“Esperemos que el ministro de Educación sea capaz de convencer al Consejo de Ministros y en especial al ministro de Salud y les haga ver la dimensión del daño que estamos produciendo a nuestros estudiantes”.  (Foto: Minedu)
“Esperemos que el ministro de Educación sea capaz de convencer al Consejo de Ministros y en especial al ministro de Salud y les haga ver la dimensión del daño que estamos produciendo a nuestros estudiantes”. (Foto: Minedu)

El 28 de marzo se cumple la fecha máxima para el retorno a las escuelas y se están haciendo esfuerzos importantes para garantizar un retorno seguro. Sin embargo, este retorno es incompleto debido a una norma que exige un distanciamiento de un metro entre estudiantes, lo que obliga a la gran mayoría de colegios a una semipresencialidad, cuando esto no es así en otros países de la región y del mundo.

Sin embargo, el ministro de Educación ha hecho un anuncio importante: planteará, ante el Consejo de Ministros, el levantamiento de las restricciones de distanciamiento en las aulas. No es la primera vez que se refiere a este tema. El 3 de marzo sostuvo que se estaba trabajando para que el aforo en las aulas sea de 100% y, de esta manera, garantizar full presencialidad.

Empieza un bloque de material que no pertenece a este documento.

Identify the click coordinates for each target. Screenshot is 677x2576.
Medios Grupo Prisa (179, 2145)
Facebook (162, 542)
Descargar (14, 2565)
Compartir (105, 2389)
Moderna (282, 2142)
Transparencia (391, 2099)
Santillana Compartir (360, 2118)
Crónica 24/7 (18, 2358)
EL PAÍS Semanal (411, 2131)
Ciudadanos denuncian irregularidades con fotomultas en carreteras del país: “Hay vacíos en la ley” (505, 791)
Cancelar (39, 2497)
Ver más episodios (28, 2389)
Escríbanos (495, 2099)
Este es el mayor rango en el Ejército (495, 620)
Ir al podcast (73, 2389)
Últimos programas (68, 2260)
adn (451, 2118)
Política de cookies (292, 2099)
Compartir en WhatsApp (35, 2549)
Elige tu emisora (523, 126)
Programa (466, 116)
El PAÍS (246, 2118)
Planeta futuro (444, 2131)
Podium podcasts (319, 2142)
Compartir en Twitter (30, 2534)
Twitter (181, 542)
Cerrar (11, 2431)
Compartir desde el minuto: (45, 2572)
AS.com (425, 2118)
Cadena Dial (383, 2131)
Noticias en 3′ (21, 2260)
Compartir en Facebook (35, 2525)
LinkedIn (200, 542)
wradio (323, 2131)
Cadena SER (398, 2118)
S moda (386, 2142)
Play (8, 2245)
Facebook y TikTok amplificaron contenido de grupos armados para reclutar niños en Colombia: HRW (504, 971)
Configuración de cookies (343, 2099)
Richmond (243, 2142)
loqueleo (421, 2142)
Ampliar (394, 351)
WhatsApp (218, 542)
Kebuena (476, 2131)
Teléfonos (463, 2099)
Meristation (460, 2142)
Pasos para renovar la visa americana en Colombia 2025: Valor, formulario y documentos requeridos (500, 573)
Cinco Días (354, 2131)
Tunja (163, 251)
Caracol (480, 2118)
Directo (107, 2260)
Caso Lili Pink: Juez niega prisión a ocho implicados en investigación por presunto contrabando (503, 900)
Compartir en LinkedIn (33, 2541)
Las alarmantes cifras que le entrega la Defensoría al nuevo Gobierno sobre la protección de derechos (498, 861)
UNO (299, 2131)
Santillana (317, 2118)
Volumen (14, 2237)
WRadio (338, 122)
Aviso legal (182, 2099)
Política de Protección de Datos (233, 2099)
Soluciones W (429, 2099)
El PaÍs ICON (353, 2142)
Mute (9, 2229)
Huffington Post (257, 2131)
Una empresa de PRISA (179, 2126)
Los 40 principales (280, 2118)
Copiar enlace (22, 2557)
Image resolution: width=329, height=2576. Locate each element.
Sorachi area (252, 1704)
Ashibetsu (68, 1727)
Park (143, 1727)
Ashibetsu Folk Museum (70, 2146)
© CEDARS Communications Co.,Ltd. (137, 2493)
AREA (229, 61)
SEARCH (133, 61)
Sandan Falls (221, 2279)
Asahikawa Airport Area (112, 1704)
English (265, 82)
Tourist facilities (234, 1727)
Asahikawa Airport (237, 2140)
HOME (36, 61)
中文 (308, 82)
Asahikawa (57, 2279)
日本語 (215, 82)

Ha transcurrido varias semanas desde este anuncio y la norma sobre el retorno no ha sido modificada y la mayoría de nuestros alumnos están empezando clases semipresenciales. ¿Por qué no se permite un regreso a la presencialidad total? Esperemos que el ministro de Educación sea capaz de convencer al Consejo de Ministros y en especial al ministro de Salud y les haga ver la dimensión del daño que estamos produciendo a nuestros estudiantes, forzando una semipresencialidad, que no garantiza que recuperemos el tiempo perdido y el daño socioemocional de nuestros estudiantes.

Fuimos los últimos en abrir nuestras escuelas y ahora seremos los últimos en regresar a full presencialidad. ¿Por qué? ¿Hasta cuándo seguiremos siendo los últimos en tomar las mejores decisiones en beneficio de nuestros estudiantes? Más aun cuando la experiencia internacional nos muestra que los colegios con protocolos adecuados no son focos de contagio. No cometamos los mismos errores del pasado. Nuestros niños, niñas y jóvenes siguen esperando; no podemos volver a fallar.